13. Try to deal with your problems internally
It’s natural to call your family or friends when you have a relationship problem. But, sometimes, advice from them can be overwhelming. You have to keep in mind that your voice is the most important.
Meditating, having a quiet time, and praying when relationship problems arise can be best. But you should learn to listen to what your heart says.
Having conflicts is normal, but how you manage them is important. Terri Cole is a licensed psychotherapist, and in this video, she will help you learn how to communicate effectively during relationship conflicts:
14. Be appreciative of each other
Being thankful to each other for simple things, such as doing household chores, reinforces good behavior and makes you and your partner realize why you love each other despite your age difference.
You can also say how appreciative you are that you’re part of their life and how much they mean to you.
15. Don’t dwell on the past
The past, especially if your partner was married before, is a potential cause for arguments.
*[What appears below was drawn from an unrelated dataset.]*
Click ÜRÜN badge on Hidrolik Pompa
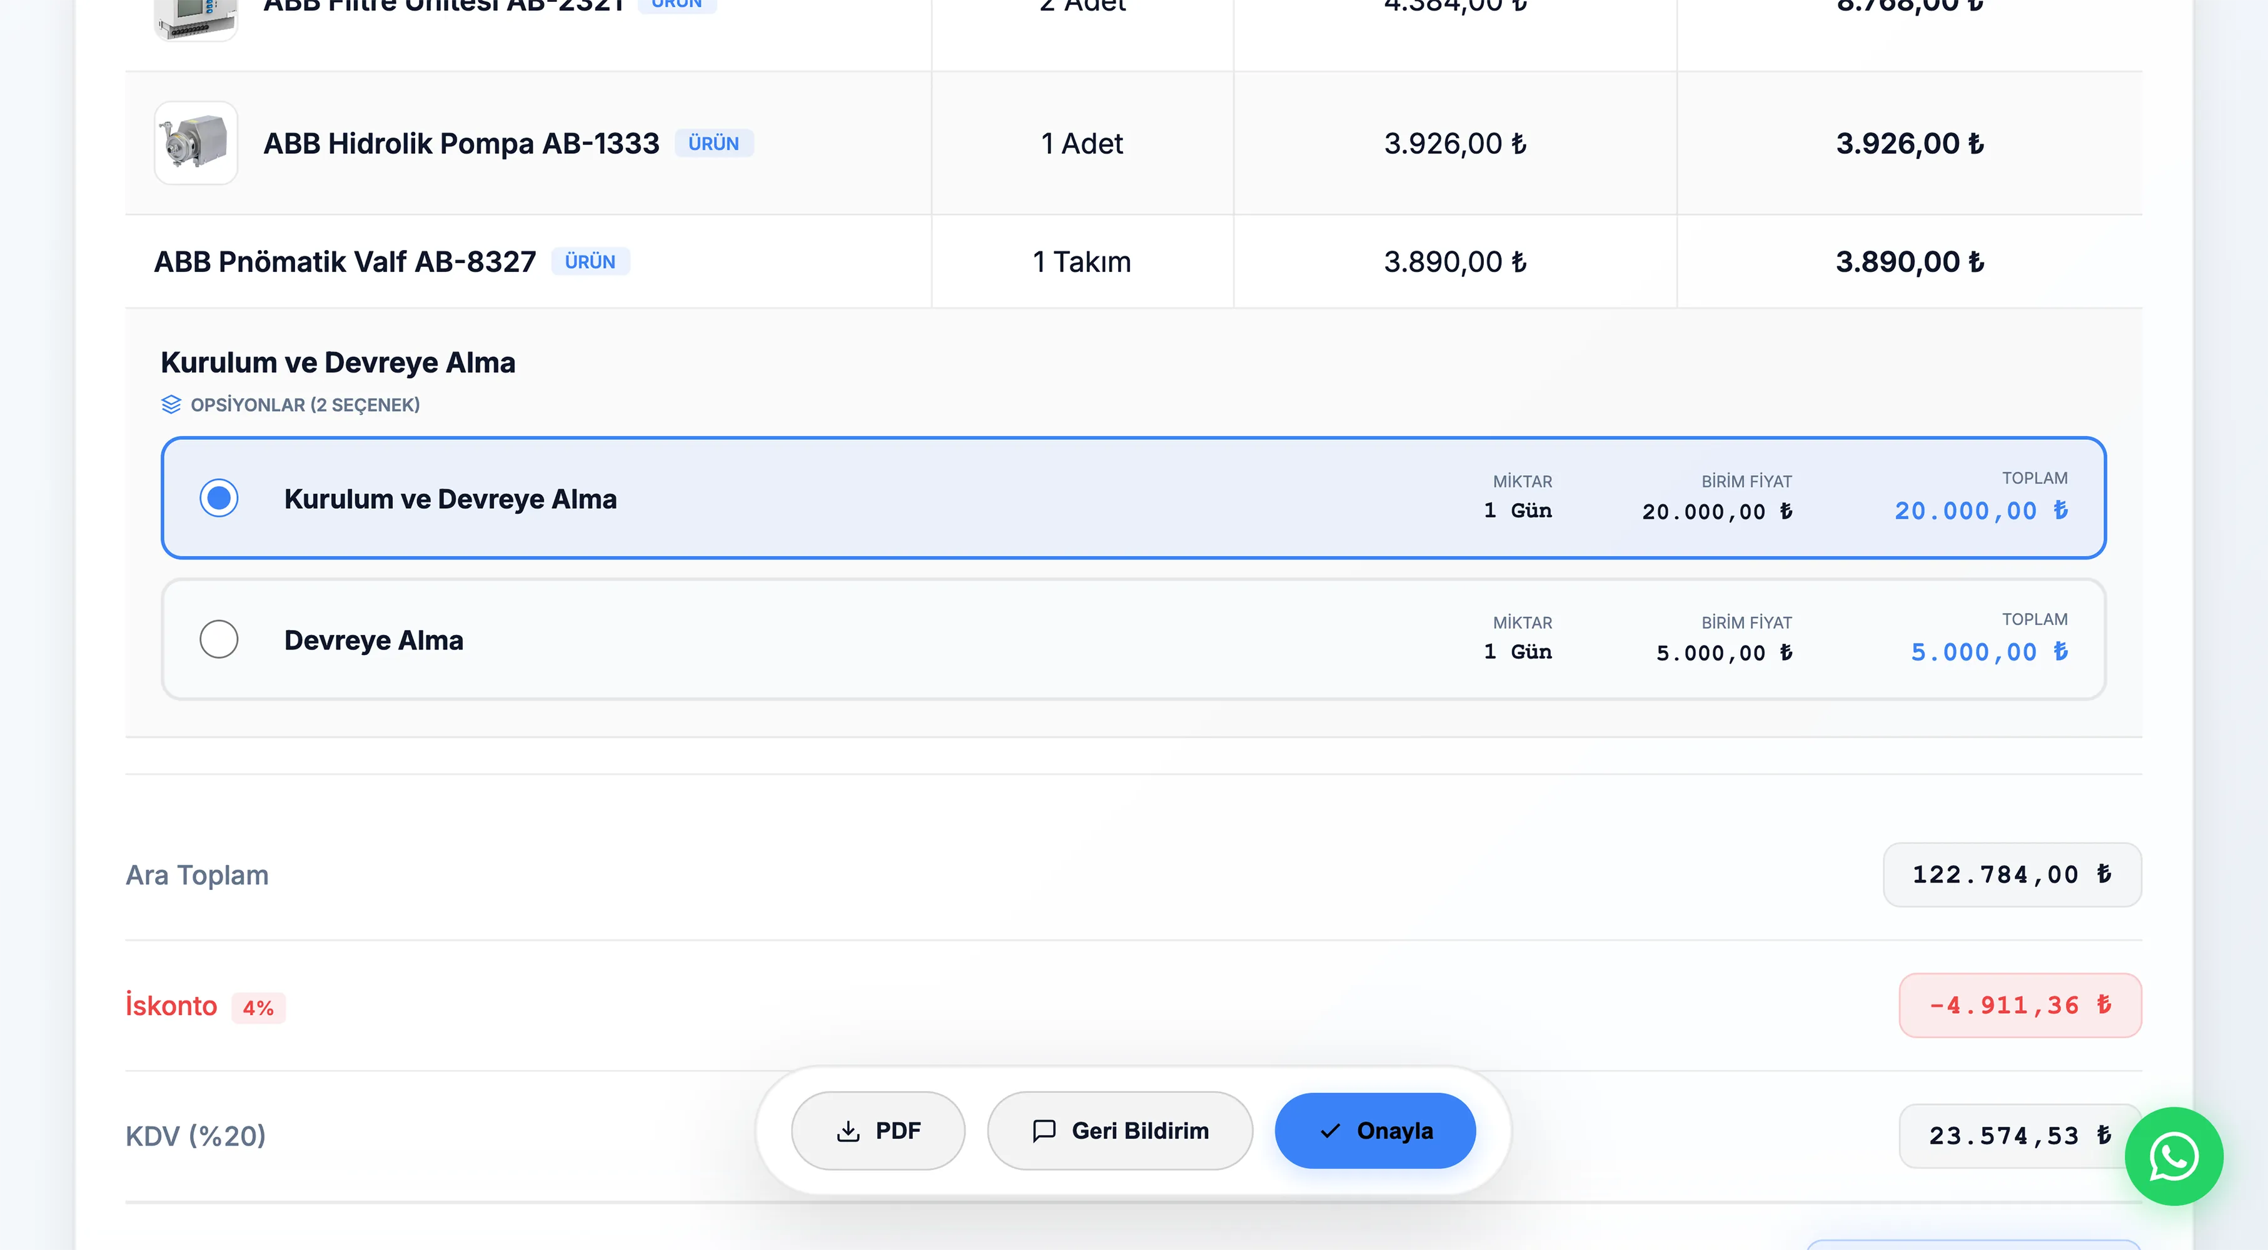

It’s difficult for a relationship to develop if you always think of past issues or fights that were resolved or already discussed.
If you find something hard to forgive, it’s best to reflect on yourself and consider what you want from a relationship with your partner.
So, can May-December relationships work…
Every relationship has its own challenges, and age-gap love is no different. When both partners are committed to understanding each other’s worlds—embracing quirks, goals, and perspectives—they’re already building something special.
Sure, a May-December relationship might require extra patience or creative problem-solving, but isn’t that the case with any close partnership?
When two people genuinely value each other, they can grow together, regardless of age. It’s about focusing on what truly matters: the love, the laughter, and those shared moments that make life feel full—every season of it.